Art Basel Miami, Where Big Money Meets Bigger Money


MIAMI BEACH — As the worldwide artwork world descends on South Florida for subsequent week’s Art Basel honest, which is celebrating its 17th anniversary, it’s value remembering how really small the artwork world as soon as was.

As late because the 1980s, you would match modern artwork’s A-list gamers multi function room.
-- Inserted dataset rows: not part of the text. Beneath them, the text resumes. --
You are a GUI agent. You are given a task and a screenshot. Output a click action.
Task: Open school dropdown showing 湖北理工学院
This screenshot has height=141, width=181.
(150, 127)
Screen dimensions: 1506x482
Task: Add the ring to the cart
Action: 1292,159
And the room in query typically belonged to the outstanding collectors Don and Mera Rubell — inside their Manhattan townhouse, then the de facto after-party venue for the Whitney Museum of American Art’s career-launching biennials. “We knew every collector in the world then,” Don Rubell recalled with a chuckle. “Ninety percent of them were in New York or Germany.”

Richard Prince was a recent arrival to the Rubells’ after-party in 1985, having made his biennial debut that yr along with his signature picture appropriations. He would later write of his nervous pleasure at threading his manner into their gathering, previous the reigning enfant horrible Robert Mapplethorpe, and spying his personal art work there. “It was the first time I’d ever seen anything of mine hung on someone else’s wall,” an awed Mr. Prince remembered. “I was still an outsider but that evening I felt, if only for a moment, part of another family.”

That household of artists, museum administrators, curators and collectors is now exponentially bigger, with far extra money, and way more rungs of standing up for grabs. But the Rubells are simply as eager on occupying its middle stage as they have been in 1993, after they bought a 40,000-square-foot warehouse for his or her rising artwork assortment within the Wynwood neighborhood of Miami. They later turned instrumental in wooing the Swiss-based Art Basel honest to start a Miami version.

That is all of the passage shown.